[THE PROBLEM]
Below are some records; print every one of them exactly.

[SUPPLIED DATA]
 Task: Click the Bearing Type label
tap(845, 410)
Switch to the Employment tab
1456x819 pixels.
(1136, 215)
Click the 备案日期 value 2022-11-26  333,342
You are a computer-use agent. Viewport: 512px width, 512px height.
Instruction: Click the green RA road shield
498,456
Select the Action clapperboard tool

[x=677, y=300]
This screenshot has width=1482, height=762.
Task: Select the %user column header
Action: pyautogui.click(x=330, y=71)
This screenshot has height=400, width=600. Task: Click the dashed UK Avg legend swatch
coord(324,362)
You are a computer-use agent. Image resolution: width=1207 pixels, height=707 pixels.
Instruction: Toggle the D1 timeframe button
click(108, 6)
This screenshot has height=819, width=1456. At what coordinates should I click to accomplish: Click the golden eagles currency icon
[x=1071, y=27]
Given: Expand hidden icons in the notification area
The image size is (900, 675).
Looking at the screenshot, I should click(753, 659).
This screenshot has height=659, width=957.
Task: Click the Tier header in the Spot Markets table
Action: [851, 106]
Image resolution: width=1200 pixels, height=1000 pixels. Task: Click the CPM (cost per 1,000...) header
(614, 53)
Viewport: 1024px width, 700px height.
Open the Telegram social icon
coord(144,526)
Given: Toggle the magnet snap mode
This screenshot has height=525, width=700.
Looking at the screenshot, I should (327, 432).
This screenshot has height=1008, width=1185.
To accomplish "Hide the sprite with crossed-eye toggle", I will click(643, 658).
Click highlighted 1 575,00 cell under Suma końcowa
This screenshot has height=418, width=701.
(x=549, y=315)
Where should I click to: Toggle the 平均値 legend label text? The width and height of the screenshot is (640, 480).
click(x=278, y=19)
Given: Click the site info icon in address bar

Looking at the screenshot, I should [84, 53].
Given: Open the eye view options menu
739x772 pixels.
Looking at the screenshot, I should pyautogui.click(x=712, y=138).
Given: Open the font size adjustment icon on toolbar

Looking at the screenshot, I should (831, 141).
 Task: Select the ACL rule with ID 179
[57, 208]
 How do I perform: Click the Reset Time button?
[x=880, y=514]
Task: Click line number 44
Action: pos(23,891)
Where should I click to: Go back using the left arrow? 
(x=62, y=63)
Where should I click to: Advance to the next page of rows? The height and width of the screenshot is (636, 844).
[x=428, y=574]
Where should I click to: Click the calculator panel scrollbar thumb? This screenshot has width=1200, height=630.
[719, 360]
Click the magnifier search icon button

[RESPONSE]
 Task: Click the Bearing Type label
tap(845, 410)
Switch to the Employment tab
1456x819 pixels.
(1136, 215)
Click the 备案日期 value 2022-11-26  333,342
You are a computer-use agent. Viewport: 512px width, 512px height.
Instruction: Click the green RA road shield
498,456
Select the Action clapperboard tool

[x=677, y=300]
This screenshot has width=1482, height=762.
Task: Select the %user column header
Action: pyautogui.click(x=330, y=71)
This screenshot has height=400, width=600. Task: Click the dashed UK Avg legend swatch
coord(324,362)
You are a computer-use agent. Image resolution: width=1207 pixels, height=707 pixels.
Instruction: Toggle the D1 timeframe button
click(108, 6)
This screenshot has height=819, width=1456. At what coordinates should I click to accomplish: Click the golden eagles currency icon
[x=1071, y=27]
Given: Expand hidden icons in the notification area
The image size is (900, 675).
Looking at the screenshot, I should click(753, 659).
This screenshot has height=659, width=957.
Task: Click the Tier header in the Spot Markets table
Action: [851, 106]
Image resolution: width=1200 pixels, height=1000 pixels. Task: Click the CPM (cost per 1,000...) header
(614, 53)
Viewport: 1024px width, 700px height.
Open the Telegram social icon
coord(144,526)
Given: Toggle the magnet snap mode
This screenshot has height=525, width=700.
Looking at the screenshot, I should (327, 432).
This screenshot has height=1008, width=1185.
To accomplish "Hide the sprite with crossed-eye toggle", I will click(643, 658).
Click highlighted 1 575,00 cell under Suma końcowa
This screenshot has height=418, width=701.
(x=549, y=315)
Where should I click to: Toggle the 平均値 legend label text? The width and height of the screenshot is (640, 480).
click(x=278, y=19)
Given: Click the site info icon in address bar

Looking at the screenshot, I should [84, 53].
Given: Open the eye view options menu
739x772 pixels.
Looking at the screenshot, I should pyautogui.click(x=712, y=138).
Given: Open the font size adjustment icon on toolbar

Looking at the screenshot, I should (831, 141).
 Task: Select the ACL rule with ID 179
[57, 208]
 How do I perform: Click the Reset Time button?
[x=880, y=514]
Task: Click line number 44
Action: pos(23,891)
Where should I click to: Go back using the left arrow? 
(x=62, y=63)
Where should I click to: Advance to the next page of rows? The height and width of the screenshot is (636, 844).
[x=428, y=574]
Where should I click to: Click the calculator panel scrollbar thumb? This screenshot has width=1200, height=630.
[719, 360]
Click the magnifier search icon button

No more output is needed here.